In another ripple effect from the Edward Snowden leaks of a year ago, the National Security Agency could find its inspector general gaining broadened independent powers under a Senate bill introduced on Thursday.
The NSA Internal Watchdog Act would end NSA’s power to appoint its own internal watchdog and instead require a presidentially appointed and Senate-confirmed official to encourage greater independence from agency management.
The bipartisan bill was introduced by Sens. Claire McCaskill, D-Mo.; Susan Collins, R-Maine; Jon Tester, D-Mont.; Barbara Mikulski, D-Md.; and Dan Coats, R-Ind. It comes amid debate in the intelligence community and among whistleblower advocates over whether Snowden -- the former Booz Allen Hamilton employee under contract with NSA and now facing federal charges from his hiding place in Russia—could plausibly have taken his concerns about NSA communications monitoring and violations of Americans’ privacy to the in-house inspector general hotline.
Current NSA IG George Ellard, at a rare public talk, told a Georgetown University Law Center gathering in February that Snowden should have come to his office with his complaints about NSA’s domestic surveillance programs rather than leaking documents to the press.
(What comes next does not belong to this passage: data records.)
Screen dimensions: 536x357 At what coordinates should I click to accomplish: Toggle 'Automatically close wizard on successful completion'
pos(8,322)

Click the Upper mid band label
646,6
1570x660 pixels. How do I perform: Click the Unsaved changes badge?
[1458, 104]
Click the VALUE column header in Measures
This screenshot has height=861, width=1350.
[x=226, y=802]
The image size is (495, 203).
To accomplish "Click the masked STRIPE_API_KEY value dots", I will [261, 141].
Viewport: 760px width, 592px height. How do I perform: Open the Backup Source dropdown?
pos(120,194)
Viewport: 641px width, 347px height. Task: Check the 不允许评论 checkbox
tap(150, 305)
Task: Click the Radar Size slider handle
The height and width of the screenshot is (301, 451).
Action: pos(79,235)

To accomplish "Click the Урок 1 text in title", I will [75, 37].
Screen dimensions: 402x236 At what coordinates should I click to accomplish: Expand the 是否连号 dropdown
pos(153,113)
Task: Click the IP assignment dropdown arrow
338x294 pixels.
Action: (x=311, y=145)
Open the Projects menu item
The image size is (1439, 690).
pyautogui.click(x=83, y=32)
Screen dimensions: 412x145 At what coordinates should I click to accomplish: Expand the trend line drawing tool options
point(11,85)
The bill, which Coats and Mikulski had been pursuing for a year, would also:
- Require the IG to conduct annual reviews of whistleblower protections for agency employees and contractors, and provide recommendations to improve those mechanisms;
- Strengthen legal counsel in the office to help ensure effective audits;
- Give the IG subpoena power over employees who have left the agency and NSA contractors;
- Enhance oversight by requiring the IG to provide a description to Congress of any instances in which the Defense secretary prohibits an IG investigation from moving forward for reasons of protecting national security interests, and;
- Mandate that any IG audit or investigation include an assessment of a program’s impact on civil liberties and submit recommendations for improving protections for civil liberties.
“I don’t know how you can be an independent watchdog if you owe your job to the head of the agency,” said McCaskill, chairwoman of the Homeland Security and Governmental Affairs Subcommittee on Financial and Contracting Oversight.
“The NSA IG should enjoy the same independence the IGs of the Central Intelligence Agency and other federal agencies already exercise in performing oversight,” said Collins, who serves on the Senate Select Committee on Intelligence. “We must strike the right balance between protecting our national security and protecting our civil liberties,” Tester said.
Coats noted that “While there is no evidence the current inspector general is beholden to the director of the NSA, or overlooked abuse in any way, the lack of trust between the American people and the NSA requires the establishment of an independent actor to investigate, inspect, and audit without waiting for direction or approval from the NSA’s senior leadership.”